* **DATA**

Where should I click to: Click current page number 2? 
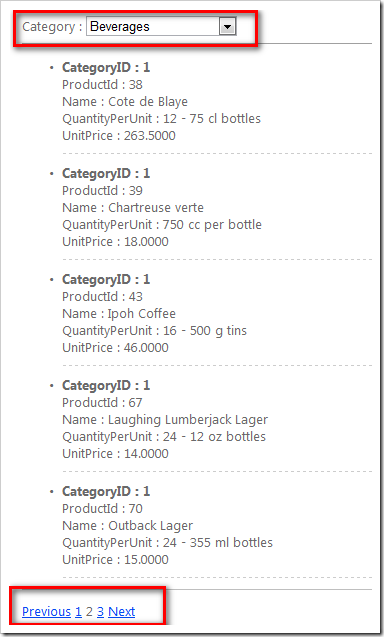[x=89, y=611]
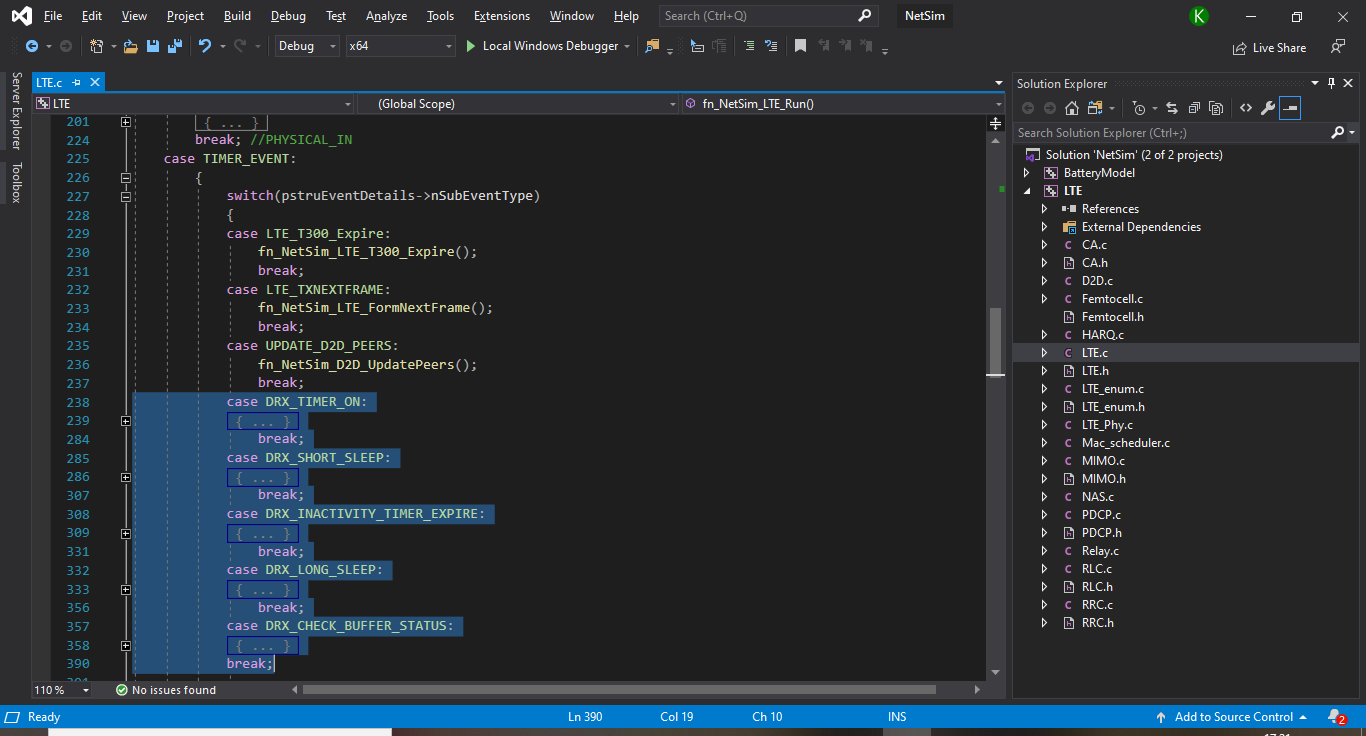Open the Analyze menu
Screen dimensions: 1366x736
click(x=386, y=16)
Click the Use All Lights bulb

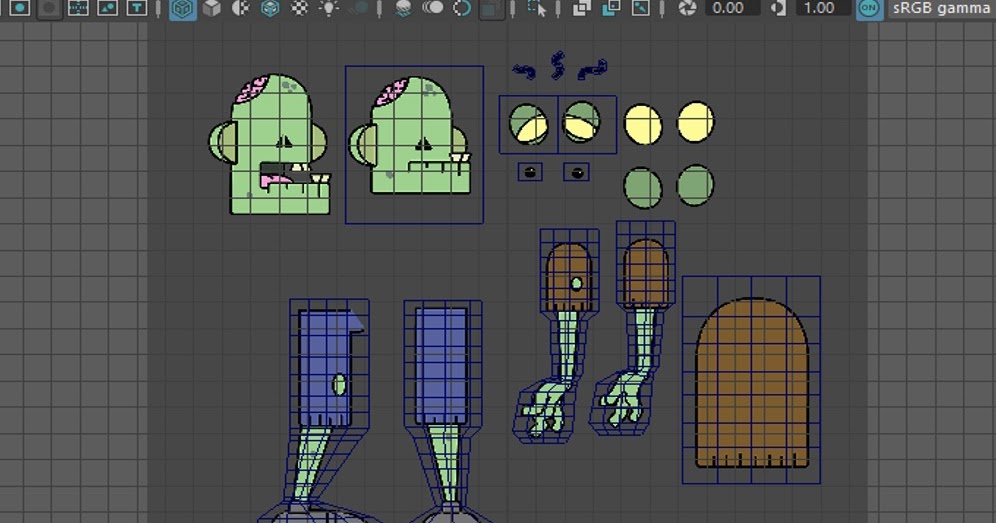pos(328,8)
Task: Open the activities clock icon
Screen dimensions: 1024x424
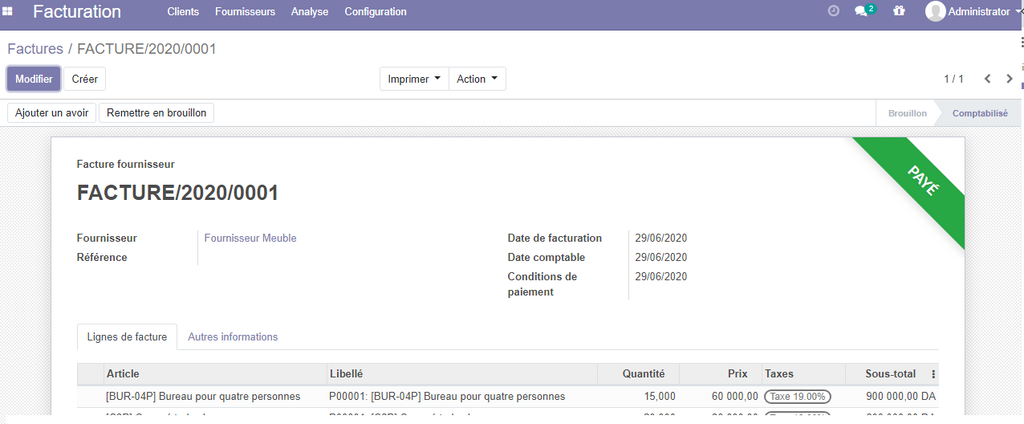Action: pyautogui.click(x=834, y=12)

* **ASSIGNMENT**
Copy out the lines exactly as written, beginning with the one that contains "Task: Open the activities clock icon" and ending with the last line of the material; do not include pictures.

* **SOLUTION FOR THIS TASK**
Task: Open the activities clock icon
Screen dimensions: 1024x424
Action: pyautogui.click(x=834, y=12)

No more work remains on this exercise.